Map synthetic opcodes to mnemonics:
const SYNTHETIC_NAMES: Record<number, string> = {
  0x100: 'PUSH_ADD',
  0x101: 'PUSH_SUB',
  0x102: 'PUSH_MUL',
  0x103: 'PUSH_DIV',
  0x104: 'PUSH_AND',
  0x105: 'PUSH_OR',
  0x106: 'PUSH_XOR',
  0x107: 'PUSH_MLOAD',
  0x108: 'PUSH_MSTORE',
  0x109: 'PUSH_MSTORE8',
  0x10A: 'PUSH_JUMP',
  0x10B: 'PUSH_JUMPI',
  0x10C: 'ISZERO_JUMPI',
  0x10D: 'DUP2_MSTORE_PUSH',
  0x10E: 'DUP3_ADD_MSTORE',
  0x10F: 'SWAP1_DUP2_ADD',
  0x110: 'PUSH_DUP3_ADD',
  0x111: 'PUSH_ADD_DUP1',
  0x112: 'MLOAD_SWAP1_DUP2',
  0x113: 'MULTI_PUSH',
  0x114: 'MULTI_POP',
  0x115: 'FUNCTION_DISPATCH',
  0x116: 'CALLVALUE_CHECK',
  0x117: 'PUSH0_REVERT',
};

function getOpcodeName(opcode: number): string {
  if (opcode < 0x100) {
    // Standard EVM opcode
    return Opcode.getName(opcode);
  } else {
    // Synthetic opcode
    return SYNTHETIC_NAMES[opcode] ?? 'UNKNOWN_SYNTHETIC';
  }
}

Use Cases

1. Intermediate Representation

Build IR with synthetic opcodes:
interface IRInstruction {
  pc: number;
  opcode: number; // 0x00-0xFF (EVM) or 0x100+ (synthetic)

◆ **ENTRIES PROVIDED**:
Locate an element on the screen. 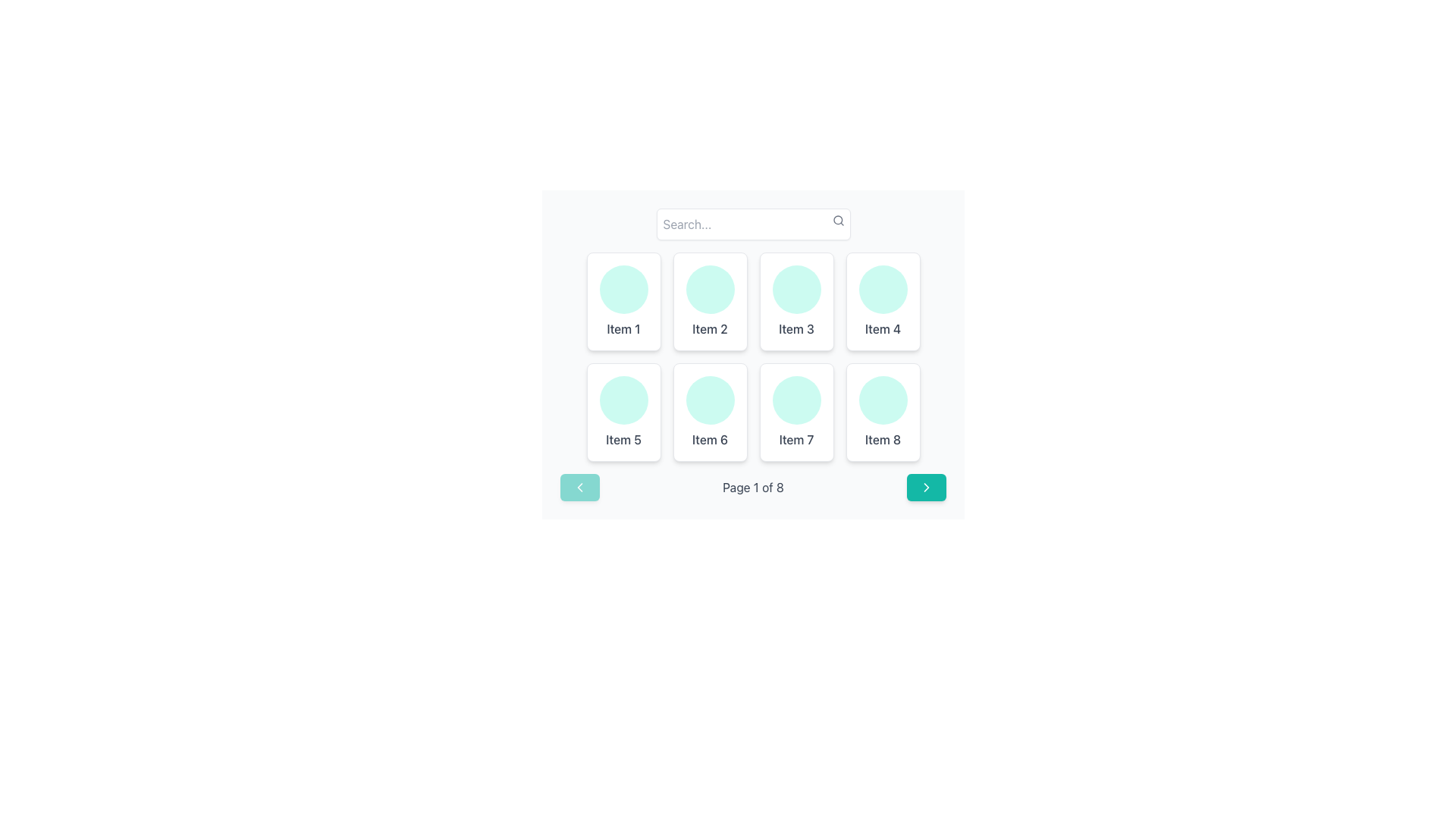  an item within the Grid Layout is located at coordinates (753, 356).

...

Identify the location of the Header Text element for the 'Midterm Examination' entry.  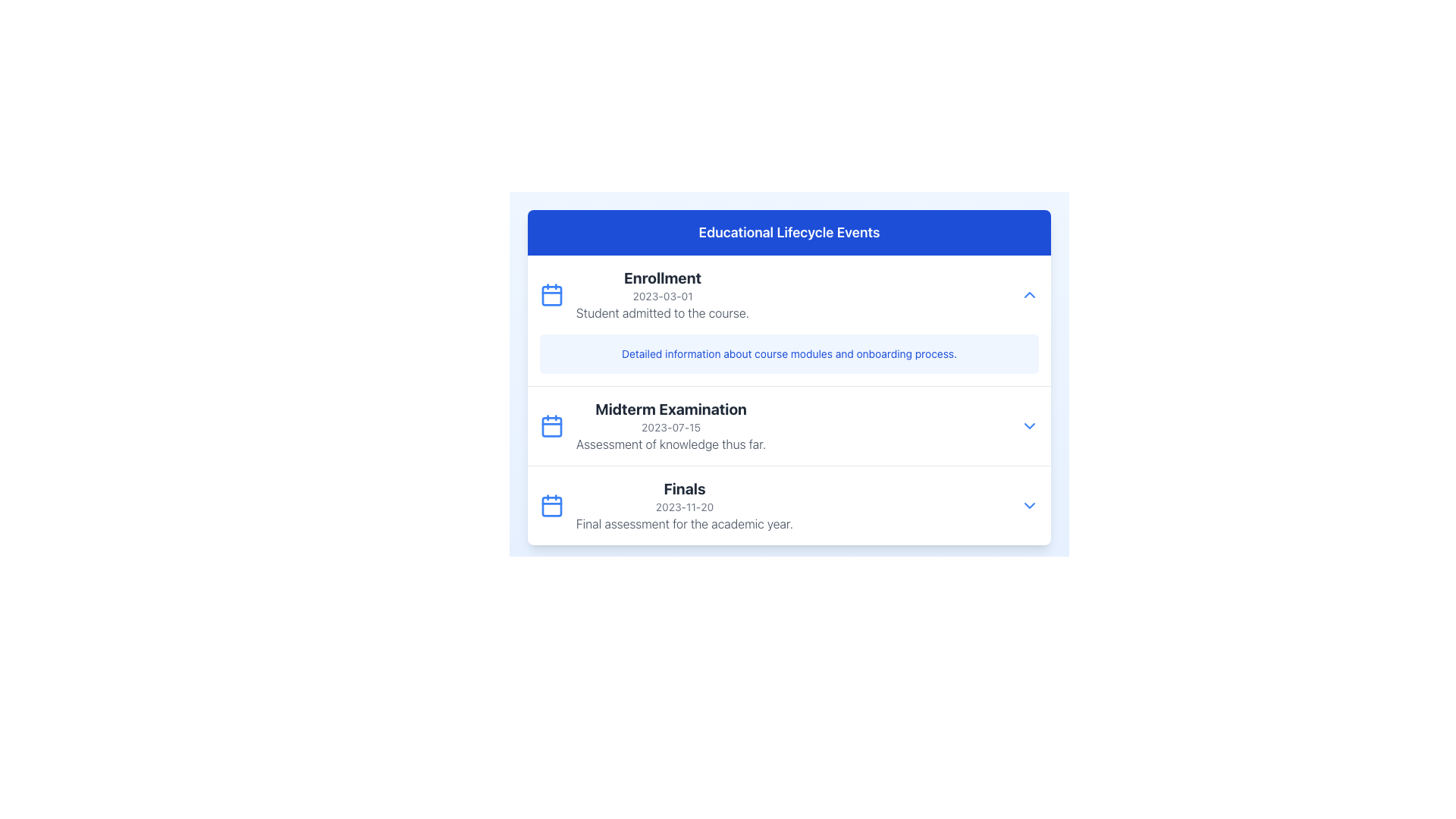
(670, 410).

◆ **REQUEST**: Can you rewrite the opcode-mapping text from the words "1. Intermediate Representation" through "or 0x100+ (synthetic)", using "Internal Representation" in place of "Intermediate Representation"?

◆ **OUTPUT OF THE EXERCISE**:
1. Internal Representation

Build IR with synthetic opcodes:
interface IRInstruction {
  pc: number;
  opcode: number; // 0x00-0xFF (EVM) or 0x100+ (synthetic)